Los idólatras basaban sus creencias de un libro llamado el Tao Te-King y trataban de prolongar su vida con una compleja disciplina ascética y con magia. Con sus amuletos y astrolabios afirmaban poseer el don de predecir guerras y pestes, y también el tiempo, y vendían encantamientos a precios exorbitantes, prometiendo ganancias a mercaderes, longevidad a hombres y matrimonios felices a las mujeres.

Había otros, muchos de ellos eruditos y cortesanos, que eran seguidores de una antigua tradición china, la de Kung Fu-Tsé. Daban gran valor a la piedad filial y a la adoración de los antepasados, igual que los tártaros, y vivían según los principios de lo que ellos llamaban Las Cinco Virtudes, que Josseran comparaba mentalmente con los Diez Mandamientos. Igual que en su mundo cristiano, notó que esas reglas se honraban más en teoría que en la práctica. Los partidarios de Confucio ponían gran fe en la ceremonia, y creían que sólo con la adecuada observancia de ciertas costumbres y rituales era posible aplacar a los dioses y el pueblo chino podría prosperar.

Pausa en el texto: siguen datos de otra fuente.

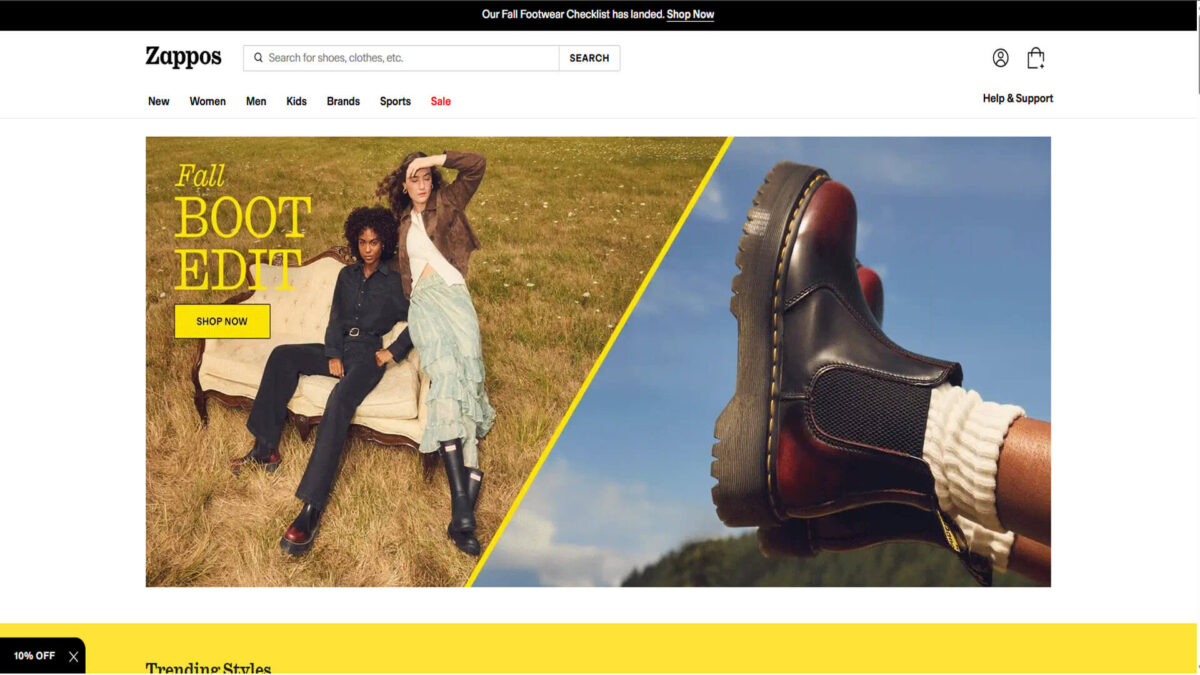This screenshot has height=675, width=1200.
Task: Go to the Sports category
Action: (x=395, y=101)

Por todas partes había estatuas pintadas de aquel Kung Fu-Tsé, hechas tanto en madera como en terracota, lo mismo que las había de Borcan y muchos otros de sus ídolos, todos los cuales recibían oraciones y ofrendas de los fieles.

«Son todos tan distintos a nosotros —pensaba Josseran—, y, sin embargo, en muchos sentidos somos iguales. Rinden homenaje a sus dioses, enumeran sus pecados y sus virtudes en la vida, lo mismo que nosotros. Y le temen a la muerte y dedican muchas de las horas de su vida a contemplar la vida del más allá».

Dudaba que Guillermo pudiera corroborar esas similitudes.

El fraile le insistía a todas horas para que se sentara con él y con Miao-yen para continuar su instrucción o para que obtuviera otra audiencia con el emperador. La paliza recibida a manos de los nestorianos le había dejado heridas en las costillas y tenía la cara tan hinchada que parecía un mendigo enfermo de los que Josseran veía en los bazares de Acre. Pero eso no había desalentado su ánimo ni su resolución. Continuaba despotricando de Mar Salah y de los nestorianos; todos los días pasaba horas ante la iglesia del barrio pobre de la ciudad, gritando oraciones en las que pedía la divina intervención y atrayendo a una multitud de chinos curiosos que se acercaban a mirar a aquel extranjero de aspecto extraño y mal olor que permanecía arrodillado en el barro.

Josseran trató de convencerlo de que desistiera, pero Guillermo no cejaba. Afirmaba que el Señor haría un milagro y atraería a los nestorianos a la Iglesia de Dios. Aunque tal vez se sorprendió tanto como Josseran cuando el milagro por fin llegó.